[[ Dataset, beginning ]]

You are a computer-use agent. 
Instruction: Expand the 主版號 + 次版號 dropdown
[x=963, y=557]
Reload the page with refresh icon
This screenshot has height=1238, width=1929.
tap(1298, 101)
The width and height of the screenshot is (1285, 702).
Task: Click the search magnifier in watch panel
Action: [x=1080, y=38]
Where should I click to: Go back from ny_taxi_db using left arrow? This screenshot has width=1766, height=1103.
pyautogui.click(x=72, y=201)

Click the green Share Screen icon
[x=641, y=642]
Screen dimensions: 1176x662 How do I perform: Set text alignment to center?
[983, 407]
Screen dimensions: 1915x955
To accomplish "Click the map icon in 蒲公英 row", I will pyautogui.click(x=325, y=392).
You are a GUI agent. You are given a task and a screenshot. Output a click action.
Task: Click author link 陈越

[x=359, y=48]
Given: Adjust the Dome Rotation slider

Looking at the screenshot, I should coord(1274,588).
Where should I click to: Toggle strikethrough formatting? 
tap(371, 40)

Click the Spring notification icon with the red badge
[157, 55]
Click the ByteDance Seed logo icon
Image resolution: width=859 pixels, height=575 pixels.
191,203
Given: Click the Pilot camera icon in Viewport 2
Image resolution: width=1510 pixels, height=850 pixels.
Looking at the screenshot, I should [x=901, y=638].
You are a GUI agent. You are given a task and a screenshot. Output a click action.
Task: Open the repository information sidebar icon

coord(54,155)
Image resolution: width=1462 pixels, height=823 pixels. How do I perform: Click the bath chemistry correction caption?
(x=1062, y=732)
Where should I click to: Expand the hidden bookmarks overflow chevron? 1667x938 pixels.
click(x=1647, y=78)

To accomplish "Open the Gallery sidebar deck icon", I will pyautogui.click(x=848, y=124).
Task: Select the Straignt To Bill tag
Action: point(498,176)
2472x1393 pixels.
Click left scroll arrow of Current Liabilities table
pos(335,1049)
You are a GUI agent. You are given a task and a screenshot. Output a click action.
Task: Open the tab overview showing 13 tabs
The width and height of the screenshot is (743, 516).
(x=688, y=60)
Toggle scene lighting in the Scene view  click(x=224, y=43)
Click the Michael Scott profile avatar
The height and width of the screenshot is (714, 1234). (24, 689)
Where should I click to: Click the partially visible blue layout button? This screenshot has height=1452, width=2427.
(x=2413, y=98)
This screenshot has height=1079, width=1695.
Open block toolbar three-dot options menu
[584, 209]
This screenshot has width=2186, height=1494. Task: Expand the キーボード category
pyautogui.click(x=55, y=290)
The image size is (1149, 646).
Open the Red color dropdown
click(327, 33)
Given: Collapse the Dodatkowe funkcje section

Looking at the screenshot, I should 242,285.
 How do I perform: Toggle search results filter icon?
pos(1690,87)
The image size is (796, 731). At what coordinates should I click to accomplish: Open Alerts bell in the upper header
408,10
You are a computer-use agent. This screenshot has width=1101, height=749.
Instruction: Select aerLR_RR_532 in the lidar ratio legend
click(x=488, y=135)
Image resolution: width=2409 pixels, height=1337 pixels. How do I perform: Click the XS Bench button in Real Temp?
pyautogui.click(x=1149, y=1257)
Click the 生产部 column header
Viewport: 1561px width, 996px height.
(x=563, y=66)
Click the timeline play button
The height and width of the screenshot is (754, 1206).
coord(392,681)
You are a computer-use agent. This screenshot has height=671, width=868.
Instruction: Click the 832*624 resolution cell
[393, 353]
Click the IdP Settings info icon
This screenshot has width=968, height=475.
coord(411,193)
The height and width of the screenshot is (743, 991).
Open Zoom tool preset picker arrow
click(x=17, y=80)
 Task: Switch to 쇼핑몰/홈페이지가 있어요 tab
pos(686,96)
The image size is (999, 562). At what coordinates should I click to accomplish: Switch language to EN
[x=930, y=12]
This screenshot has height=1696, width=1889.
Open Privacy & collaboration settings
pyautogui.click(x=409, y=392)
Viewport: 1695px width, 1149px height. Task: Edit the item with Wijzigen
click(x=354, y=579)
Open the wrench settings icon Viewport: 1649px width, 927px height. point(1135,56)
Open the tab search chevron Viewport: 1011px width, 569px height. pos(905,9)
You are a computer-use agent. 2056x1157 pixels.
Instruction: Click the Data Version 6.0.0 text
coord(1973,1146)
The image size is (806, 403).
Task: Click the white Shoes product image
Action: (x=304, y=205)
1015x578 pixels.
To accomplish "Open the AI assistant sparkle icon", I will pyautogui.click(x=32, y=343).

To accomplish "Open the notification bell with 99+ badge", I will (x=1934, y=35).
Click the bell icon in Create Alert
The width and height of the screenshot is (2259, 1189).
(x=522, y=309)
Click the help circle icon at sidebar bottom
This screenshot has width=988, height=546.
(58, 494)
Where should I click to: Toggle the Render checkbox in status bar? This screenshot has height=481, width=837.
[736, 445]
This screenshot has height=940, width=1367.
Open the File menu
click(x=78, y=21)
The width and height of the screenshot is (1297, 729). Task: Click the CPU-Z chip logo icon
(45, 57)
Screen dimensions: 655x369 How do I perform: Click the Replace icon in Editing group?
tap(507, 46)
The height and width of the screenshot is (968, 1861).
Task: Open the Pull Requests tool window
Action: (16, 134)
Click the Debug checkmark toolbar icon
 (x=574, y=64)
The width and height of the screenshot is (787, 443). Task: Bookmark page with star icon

[[ Dataset, end ]]

> _Exercise_
Repeat each line of the data exactly, missing none.

> _Output for this task_
You are a computer-use agent. 
Instruction: Expand the 主版號 + 次版號 dropdown
[x=963, y=557]
Reload the page with refresh icon
This screenshot has height=1238, width=1929.
tap(1298, 101)
The width and height of the screenshot is (1285, 702).
Task: Click the search magnifier in watch panel
Action: [x=1080, y=38]
Where should I click to: Go back from ny_taxi_db using left arrow? This screenshot has width=1766, height=1103.
pyautogui.click(x=72, y=201)

Click the green Share Screen icon
[x=641, y=642]
Screen dimensions: 1176x662 How do I perform: Set text alignment to center?
[983, 407]
Screen dimensions: 1915x955
To accomplish "Click the map icon in 蒲公英 row", I will pyautogui.click(x=325, y=392).
You are a GUI agent. You are given a task and a screenshot. Output a click action.
Task: Click author link 陈越

[x=359, y=48]
Given: Adjust the Dome Rotation slider

Looking at the screenshot, I should coord(1274,588).
Where should I click to: Toggle strikethrough formatting? 
tap(371, 40)

Click the Spring notification icon with the red badge
[157, 55]
Click the ByteDance Seed logo icon
Image resolution: width=859 pixels, height=575 pixels.
191,203
Given: Click the Pilot camera icon in Viewport 2
Image resolution: width=1510 pixels, height=850 pixels.
Looking at the screenshot, I should [x=901, y=638].
You are a GUI agent. You are given a task and a screenshot. Output a click action.
Task: Open the repository information sidebar icon

coord(54,155)
Image resolution: width=1462 pixels, height=823 pixels. How do I perform: Click the bath chemistry correction caption?
(x=1062, y=732)
Where should I click to: Expand the hidden bookmarks overflow chevron? 1667x938 pixels.
click(x=1647, y=78)

To accomplish "Open the Gallery sidebar deck icon", I will pyautogui.click(x=848, y=124).
Task: Select the Straignt To Bill tag
Action: point(498,176)
2472x1393 pixels.
Click left scroll arrow of Current Liabilities table
pos(335,1049)
You are a GUI agent. You are given a task and a screenshot. Output a click action.
Task: Open the tab overview showing 13 tabs
The width and height of the screenshot is (743, 516).
(x=688, y=60)
Toggle scene lighting in the Scene view  click(x=224, y=43)
Click the Michael Scott profile avatar
The height and width of the screenshot is (714, 1234). (24, 689)
Where should I click to: Click the partially visible blue layout button? This screenshot has height=1452, width=2427.
(x=2413, y=98)
This screenshot has height=1079, width=1695.
Open block toolbar three-dot options menu
[584, 209]
This screenshot has width=2186, height=1494. Task: Expand the キーボード category
pyautogui.click(x=55, y=290)
The image size is (1149, 646).
Open the Red color dropdown
click(327, 33)
Given: Collapse the Dodatkowe funkcje section

Looking at the screenshot, I should 242,285.
 How do I perform: Toggle search results filter icon?
pos(1690,87)
The image size is (796, 731). At what coordinates should I click to accomplish: Open Alerts bell in the upper header
408,10
You are a computer-use agent. This screenshot has width=1101, height=749.
Instruction: Select aerLR_RR_532 in the lidar ratio legend
click(x=488, y=135)
Image resolution: width=2409 pixels, height=1337 pixels. How do I perform: Click the XS Bench button in Real Temp?
pyautogui.click(x=1149, y=1257)
Click the 生产部 column header
Viewport: 1561px width, 996px height.
(x=563, y=66)
Click the timeline play button
The height and width of the screenshot is (754, 1206).
coord(392,681)
You are a computer-use agent. This screenshot has height=671, width=868.
Instruction: Click the 832*624 resolution cell
[393, 353]
Click the IdP Settings info icon
This screenshot has width=968, height=475.
coord(411,193)
The height and width of the screenshot is (743, 991).
Open Zoom tool preset picker arrow
click(x=17, y=80)
 Task: Switch to 쇼핑몰/홈페이지가 있어요 tab
pos(686,96)
The image size is (999, 562). At what coordinates should I click to accomplish: Switch language to EN
[x=930, y=12]
This screenshot has height=1696, width=1889.
Open Privacy & collaboration settings
pyautogui.click(x=409, y=392)
Viewport: 1695px width, 1149px height. Task: Edit the item with Wijzigen
click(x=354, y=579)
Open the wrench settings icon Viewport: 1649px width, 927px height. point(1135,56)
Open the tab search chevron Viewport: 1011px width, 569px height. pos(905,9)
You are a computer-use agent. 2056x1157 pixels.
Instruction: Click the Data Version 6.0.0 text
coord(1973,1146)
The image size is (806, 403).
Task: Click the white Shoes product image
Action: (x=304, y=205)
1015x578 pixels.
To accomplish "Open the AI assistant sparkle icon", I will pyautogui.click(x=32, y=343).

To accomplish "Open the notification bell with 99+ badge", I will (x=1934, y=35).
Click the bell icon in Create Alert
The width and height of the screenshot is (2259, 1189).
(x=522, y=309)
Click the help circle icon at sidebar bottom
This screenshot has width=988, height=546.
(58, 494)
Where should I click to: Toggle the Render checkbox in status bar? This screenshot has height=481, width=837.
[736, 445]
This screenshot has height=940, width=1367.
Open the File menu
click(x=78, y=21)
The width and height of the screenshot is (1297, 729). Task: Click the CPU-Z chip logo icon
(45, 57)
Screen dimensions: 655x369 How do I perform: Click the Replace icon in Editing group?
tap(507, 46)
The height and width of the screenshot is (968, 1861).
Task: Open the Pull Requests tool window
Action: (16, 134)
Click the Debug checkmark toolbar icon
 (x=574, y=64)
The width and height of the screenshot is (787, 443). Task: Bookmark page with star icon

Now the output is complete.